- Location of Victory Township, within Lake of the Woods County, Minnesota
- Country: United States
- State: Minnesota
- County: Lake of the Woods

Area
- • Total: 35.75 sq mi (92.6 km^{2})
- • Land: 35.70 sq mi (92.5 km^{2})
- • Water: 0.05 sq mi (0.13 km^{2})

Population (2020)
- • Total: 3
- • Density: 0.084/sq mi (0.032/km^{2})
- Time zone: UTC-6 (Central (CST))
- • Summer (DST): UTC-5 (CDT)
- Area code: 218

= Victory Township, Lake of the Woods County, Minnesota =

Township in Minnesota, United States

Victory Township is a township in Lake of the Woods County, Minnesota, United States.
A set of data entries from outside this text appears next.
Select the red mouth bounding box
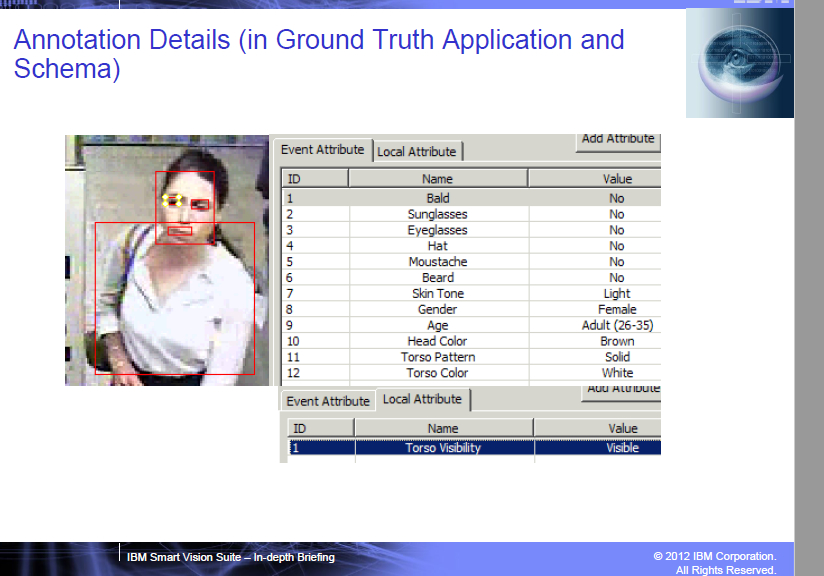The height and width of the screenshot is (576, 824). click(x=180, y=231)
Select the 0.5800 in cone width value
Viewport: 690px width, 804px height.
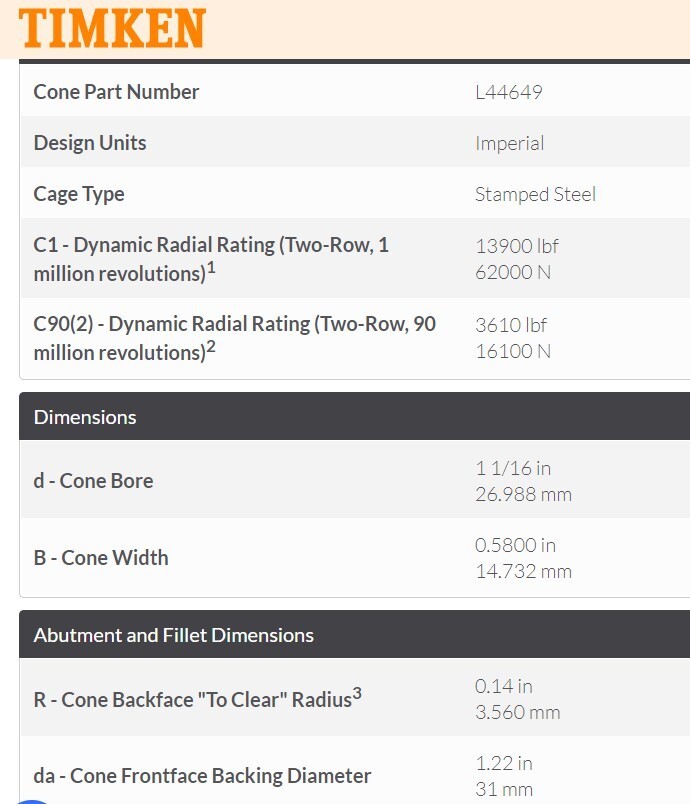(x=515, y=545)
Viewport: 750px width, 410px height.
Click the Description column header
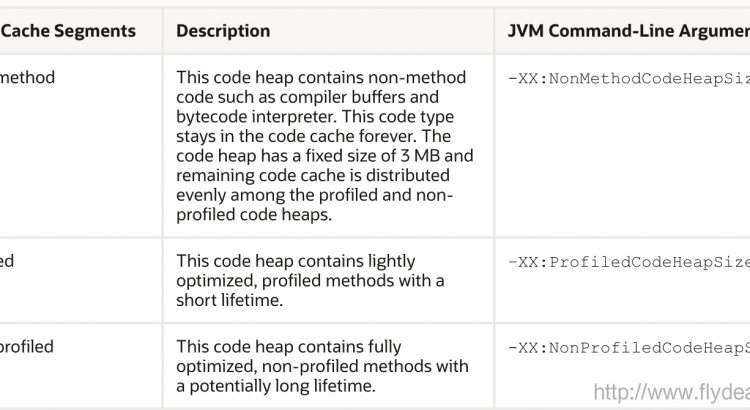223,31
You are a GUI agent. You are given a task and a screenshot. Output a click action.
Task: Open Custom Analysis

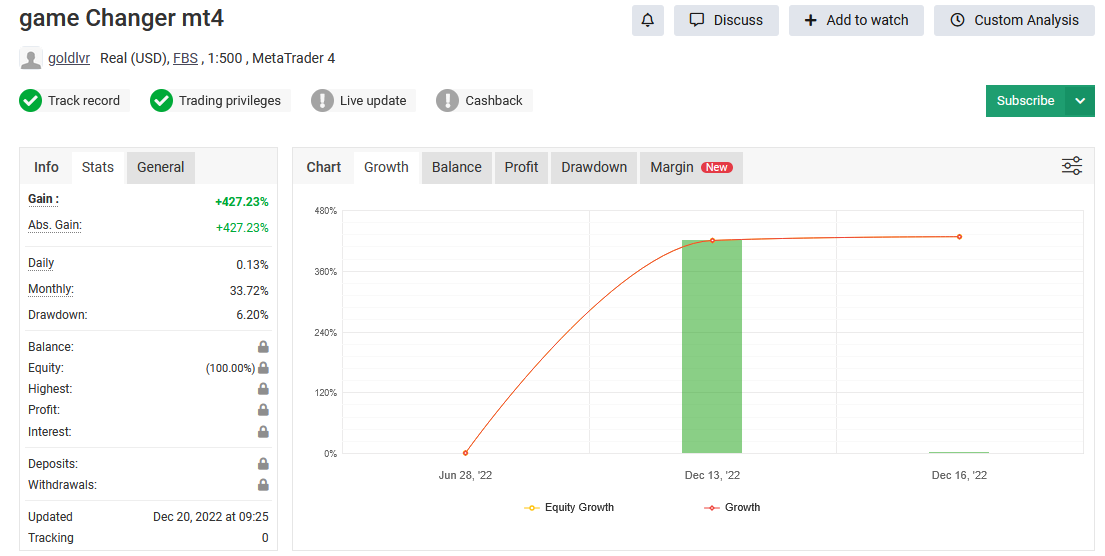coord(1014,20)
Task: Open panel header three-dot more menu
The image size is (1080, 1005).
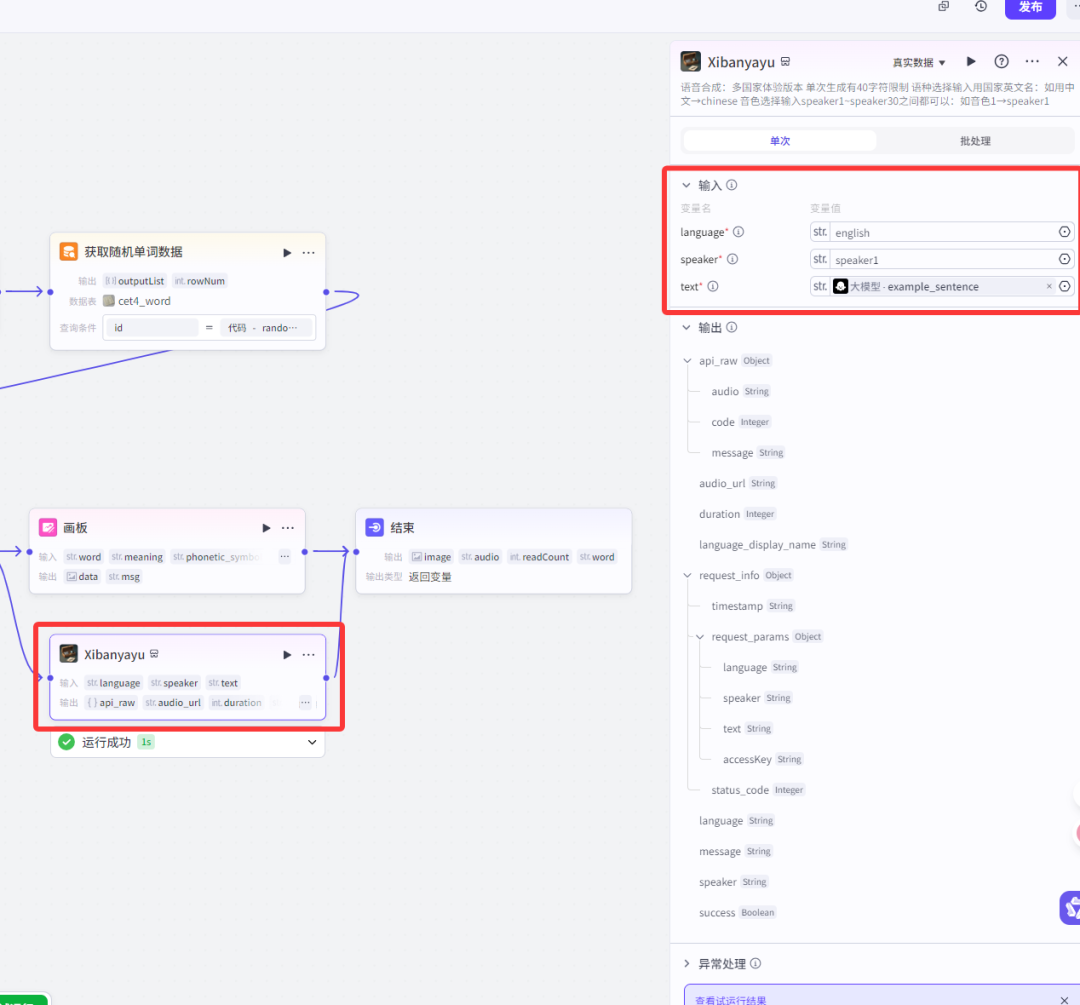Action: [1032, 62]
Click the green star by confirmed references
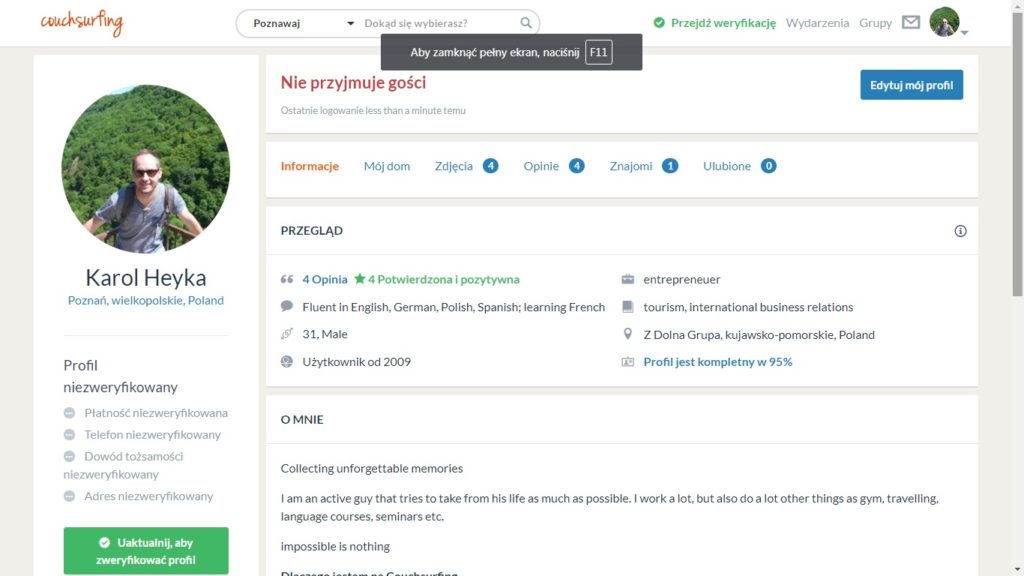 tap(360, 279)
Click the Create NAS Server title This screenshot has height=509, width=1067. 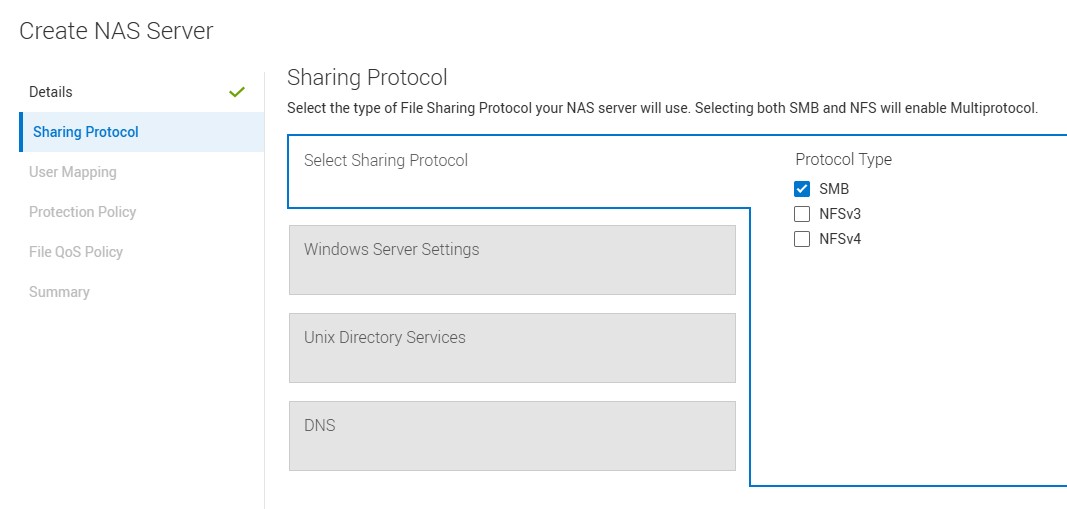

The 2020 United States census population was three.

==Geography==
According to the United States Census Bureau, the township has a total area of 35.8 square miles (92.7 km^{2}), of which 35.8 square miles (92.6 km^{2}) is land and 0.04 square mile (0.1 km^{2}) (0.11%) is water.

==Demographics==
As of the census of 2000, there were 4 people, 3 households, and 0 families residing in the township. The population density was 0.1 people per square mile (0.0/km^{2}). There were 6 housing units at an average density of 0.2/sq mi (0.1/km^{2}). The racial makeup of the township was 100.00% White.

There were 3 households, out of which 33.3% were married couples living together, and 66.7% were non-families. 66.7% of all households were made up of individuals, and 33.3% had someone living alone who was 65 years of age or older. The average household size was 1.33 and the average family size was 2.00.

In the township the population was spread out, with 25.0% from 45 to 64, and 75.0% who were 65 years of age or older. The median age was 74 years. For every 100 females, there were 300.0 males. For every 100 females age 18 and over, there were 300.0 males.